**Passage shown**
════════════════════
A Cape Girardeau, Missouri, tax preparer who stole personal information from clients and others to drain pandemic aid and state tax refunds was sentenced Tuesday to 39 months in federal prison. Myles Benjamin Depew, 35, also was ordered to pay $25,000 in restitution to the United States and $10,728 to the State of Missouri.
Depew pleaded guilty to three counts of wire fraud and one count of aggravated identity theft. Federal court records show he used one stolen identity in June 2020 to fraudulently apply for and receive an $11,000 Economic Injury Disaster Loan, then used a second stolen identity in July 2020 to secure another fraudulent loan for $14,000. Authorities said those two loans totaled $25,000.
The case matters because Depew did not need sophisticated hacking or a stolen database. He used his job as a tax preparer to get names, birthdates and Social Security numbers that were not his own, then turned that information into cash from federal pandemic relief and Missouri tax refunds. Investigators later determined he used a third person's identity to open a checking account at a West Virginia-based bank, and that account became the landing spot for the fraud.
Court documents say Depew prepared two fraudulent Missouri state income tax returns that led to refunds of $2,060, deposited in February 2022, and $8,668, deposited in April 2023. During an interview with agents from the U.S. Treasury Inspector General for Tax Administration, he estimated he spent about $40,000 on casino gambling, $5,000 on food and another $5,000 on methamphetamine.
The sentence closes a case that linked pandemic relief theft and state tax fraud across several years, but it also leaves a plain answer behind: Depew used access he had through his work to steal identities, claimed money he was not entitled to and spent much of it on gambling and drugs. He now faces years in prison, while the restitution order leaves him owing both the federal government and Missouri money that investigators say was taken through the scheme.
════════════════════
**Work to complete**
Reproduce the passage on the tax preparer's fraud sentencing from "Depew pleaded guilty" up to and including "for the fraud.".

**Given data**
════════════════════
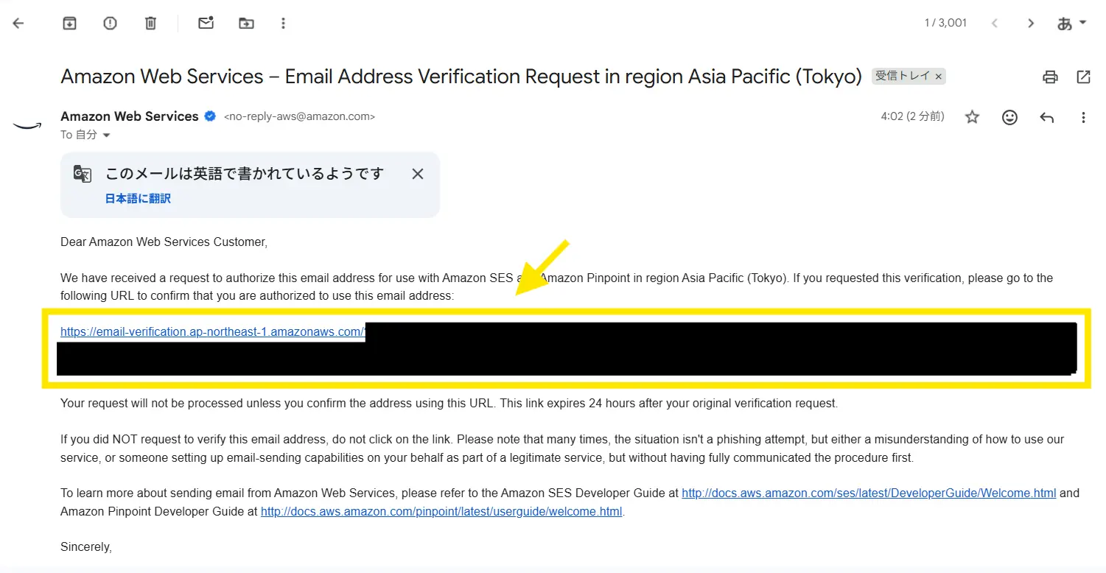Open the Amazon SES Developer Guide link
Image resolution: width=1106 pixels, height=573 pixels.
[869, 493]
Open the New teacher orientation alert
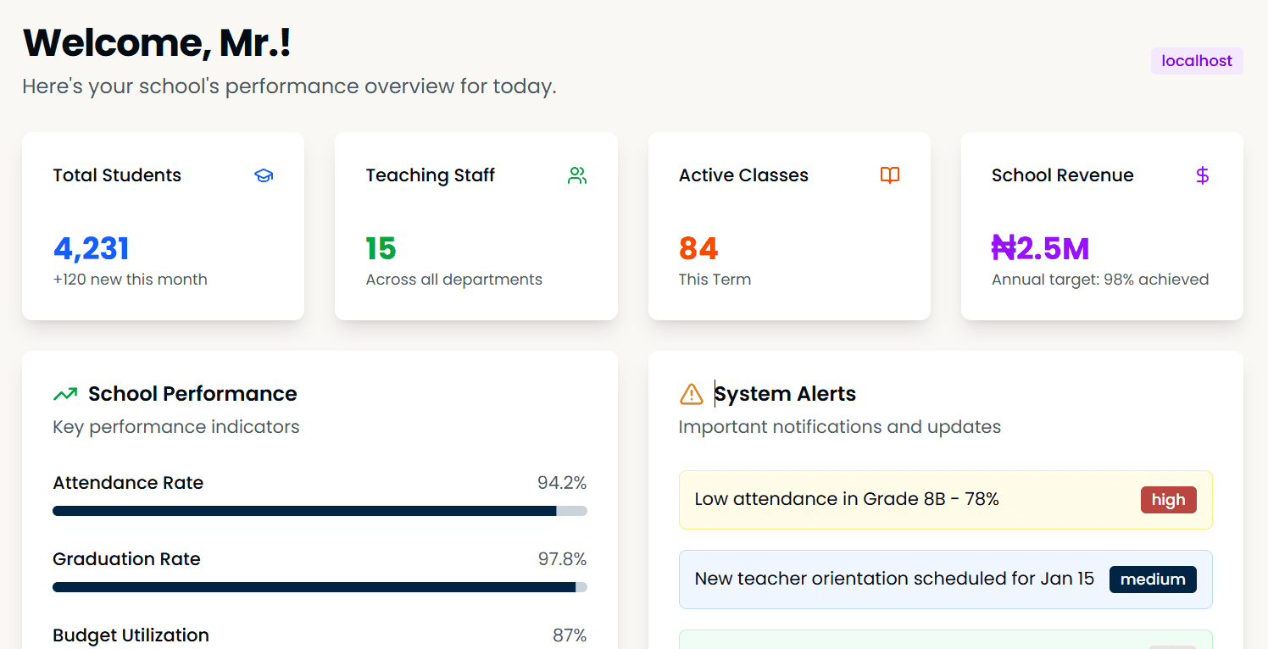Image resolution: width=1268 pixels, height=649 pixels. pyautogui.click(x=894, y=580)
════════════════════
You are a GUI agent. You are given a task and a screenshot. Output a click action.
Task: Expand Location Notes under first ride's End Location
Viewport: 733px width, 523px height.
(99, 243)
════════════════════
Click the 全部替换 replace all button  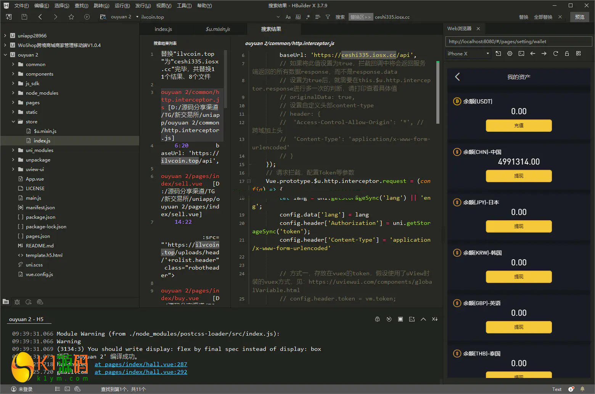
════════════════════
**Output for this exercise**
Depew pleaded guilty to three counts of wire fraud and one count of aggravated identity theft. Federal court records show he used one stolen identity in June 2020 to fraudulently apply for and receive an $11,000 Economic Injury Disaster Loan, then used a second stolen identity in July 2020 to secure another fraudulent loan for $14,000. Authorities said those two loans totaled $25,000.
The case matters because Depew did not need sophisticated hacking or a stolen database. He used his job as a tax preparer to get names, birthdates and Social Security numbers that were not his own, then turned that information into cash from federal pandemic relief and Missouri tax refunds. Investigators later determined he used a third person's identity to open a checking account at a West Virginia-based bank, and that account became the landing spot for the fraud.